« Lautre art contemporain : vrais artistes et fausses valeurs » avec Benjamin Olivennes
L'Europe, au cours des quatre ou cinq derniers siècles, a progressivement cessé de croire en Dieu ; et du même mouvement elle a mis à l'art au sommet de sa hiérarchie spirituelle. Les œuvres d'art s'échangent désormais à un prix qui ne peut être compris que si l'on se rappelle cette dimension sacrée : ce sont des saintes reliques que les millionnaires et les États veulent acquérir. L'artiste, devenu Créateur (mot théologique s'il en est), a progressivement conquis une pleine autonomie, une indépendance qui a pu aller jusqu'au caprice. De la sacralisation de l'art, puis des artistes, on est passé à la revendication soixante-huitarde de pouvoir vivre comme des artistes. Les bourgeois on voulu être bohèmes. Les esprit les plus intelligents du début du siècle, inquiets de cette divinisation de l'artiste, avaient voulu se jeter dans la provocation et la farce pour nous faire prendre conscience de notre idolâtrie: ils n'obtinrent par le retour à la raison, mais la déification du nihilisme, comme l'avait prévu leur maître Nietzsche. Un siècle plus tard, les provocations sophistiquées de la bohème française sont devenues le business fructueux de publicitaires américains.

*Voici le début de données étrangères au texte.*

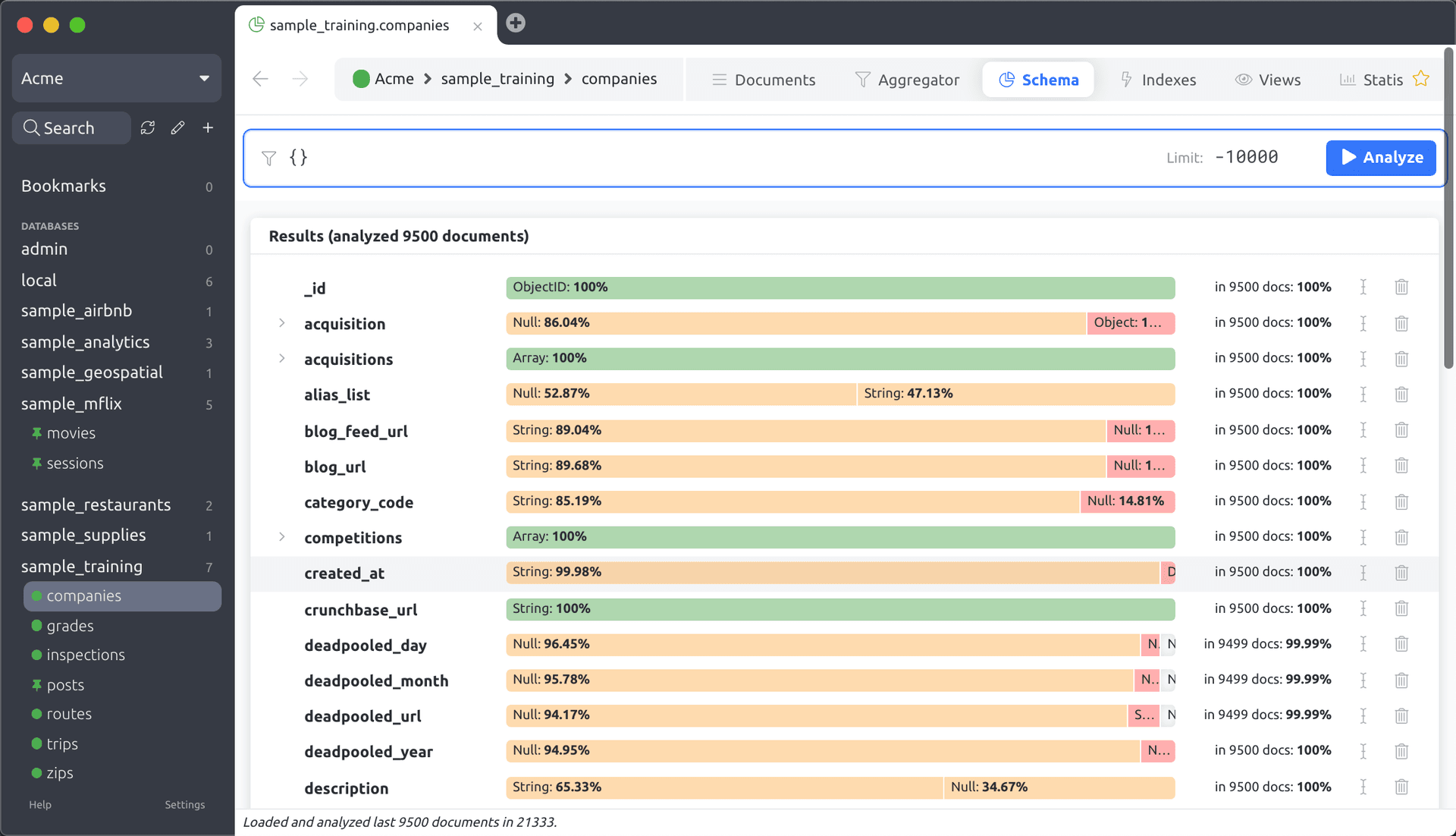1456x836 pixels.
Task: Remove the category_code field with trash icon
Action: pos(1401,501)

(Il faudra d'ailleurs un jour s'interroger sur la capacité de l'Angleterre à résister à toutes les bêtises du XXè siècle, le fascisme, la stalinisme, l'euro, la peinture d'avant-garde, la musique atonale, le Nouveau Roman ; sur son goût pour les littératures de genre et pour enfants, Tolkien, Alice au Pays des Merveilles, Peter Pan, Dracula, Frankenstein, Sherlock Holmes et Agatha Christie, jusqu'à Harry Potter ; sur sa tradition maintenue du chant choral et de la mélodie, de Britten aux Beatles ; sur l'humour que les anglais maintiennent même quand ils s'adonnent aux avant-gardes, avec Gilbert et George par exemple. Mais c'est un autre sujet, et il se peut que cet immense bon sens ait été extirpé, dans le même temps que leur gastronomie s'améliorait.)

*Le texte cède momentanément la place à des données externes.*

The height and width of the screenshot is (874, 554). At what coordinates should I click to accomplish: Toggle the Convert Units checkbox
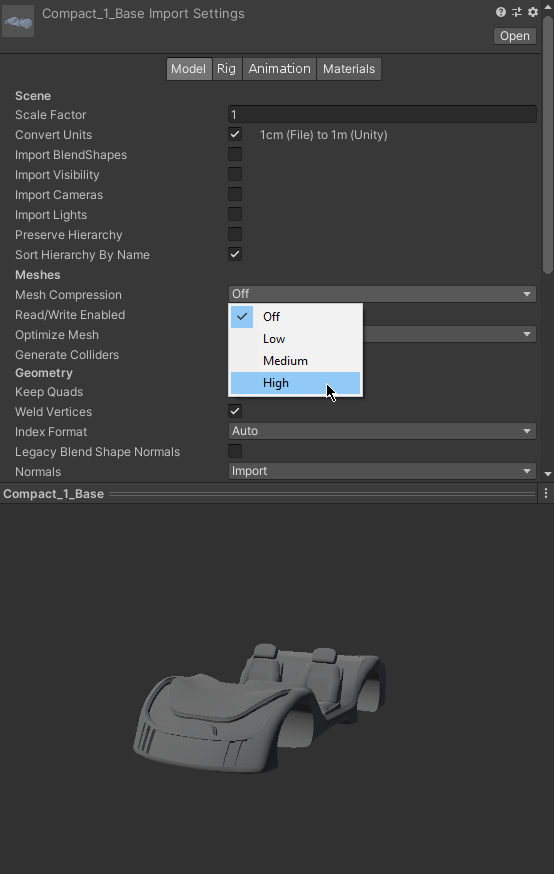tap(235, 134)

p. 137 [sur les caractéristiques d’un art français] on peut dégager une esprit général : le monde réel observé mais reconstruit par la géométrie, un équilibre entre la raison et le sentiment, entre le cartésianisme et l’épicurisme, entre le dessin et la couleur : un certain classicisme, une exagération sans démesure ; et du sein de ce classicisme un amour paisible pour le paysage et l’ici-bas, pour la vie sur terre, pour les femme et la chère, pour la lumière et l’instant présent…
p. 113 la peinture ne me demande pas d’agir, de parler avec quelqu’un, de mener quelque chose jusqu’à son terme : elle me permet au contraire de me retirer du monde, de m’absorber dans la contemplation de celui des autres. Ici le voyeurisme est frère de l’impuissance : on jouit des yeux pour ne pas agir. On passe de longues heures au musée pour oublier qu’on existe, mettre son corps mal aimé entre parenthèses, quitter le monde en ne vivant plus que par la vue et la pensée.
p.24 L’œuvre nous apprend à voir et à aimer ce qu’elle représente et que nous n’aurions peut-être pas vue sans elle : un paysage, un visage, un moment.